Feuchtigkeit und Wohlbefinden

Wodurch entsteht zu hohe Luftfeuchtigkeit im Haus?

Raumluft kann nur bedingt Feuchtigkeit speichern. Besonders an kalten Flächen (zum Beispiel an Fenstern oder schlecht isolierten Wänden) oder Einrichtungsgegenständen schlägt sich Feuchtigkeit als Kondensat nieder. Feuchtigkeit kann überall auftreten und das Raumklima negativ beeinflussen. Eine Familie produziert im Durchschnitt täglich 12 Liter Wasser in Form von Luftfeuchtigkeit durch ganz normale alltägliche Aktivitäten, wie z.B. Kochen und Duschen.

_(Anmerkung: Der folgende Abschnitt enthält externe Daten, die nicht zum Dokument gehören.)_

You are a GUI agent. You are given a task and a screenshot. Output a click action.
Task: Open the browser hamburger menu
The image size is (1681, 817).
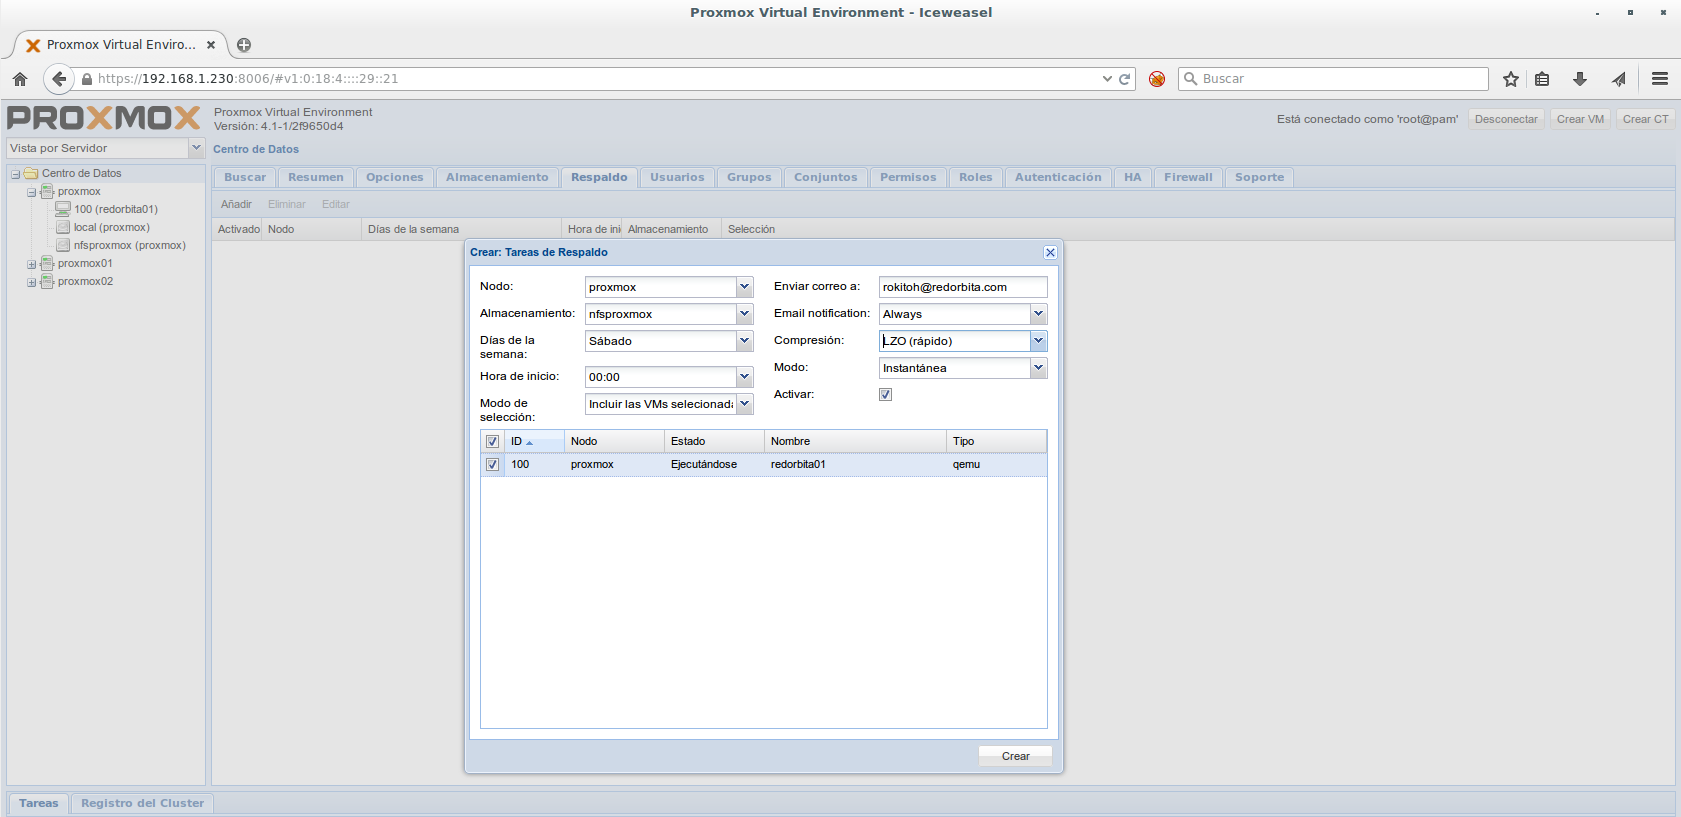pyautogui.click(x=1660, y=79)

Woran erkenne ich erhöhte Feuchtigkeit?

Wenn die Luftfeuchtigkeit nicht entweichen kann, sammelt sie sich an den kältesten Stellen im Haus, wie z.B. an Fenstern, in ungeheizten Räumen und an schlecht isolierten Wänden. Kondenswasser an Fensterscheiben ist das erste Anzeichen für zu hohe Luftfeuchtigkeit und kann ein Gefühl von Kälte erzeugen. Werden Feuchtigkeitsprobleme nicht rechtzeitig beseitigt, können diese gesundheitliche Risiken und feuchtigkeitsbedingte Allergien hervorrufen. Schäden durch erhöhte Luftfeuchtigkeit erkennen Sie wie folgt:

 

  • Schimmelbildung und nasse Flecken an Wänden und Decken
  • Abblättern der Farbe von der Wand
  • Feuchter oder muffiger Geruch
  • Kondenswasser an den Fenstern
  • Gelbe Flecken an Kleidungsstücken und Ledergegenständen

Die Folgen von zu hoher Luftfeuchtigkeit:

Haus: Feuchtigkeit ist häufig ein Grund für muffigen Geruch oder Schäden an der Inneneinrichtung: Schimmel oder Stockflecken, Ablösen der Tapeten, etc.

Wohlbefinden: Kondenswasser an Fensterscheiben ist das erste Anzeichen für zu hohe Luftfeuchtigkeit und kann ein Gefühl von Kälte erzeugen.

Gesundheit: Durch das Auftreten von Kondenswasser, feuchten Wänden, Schimmel und auch bei Kälte und gleichzeitiger hoher Luftfeuchtigkeit steigt das Krankheitsrisiko, z.B. für Erkältungen und Allergien.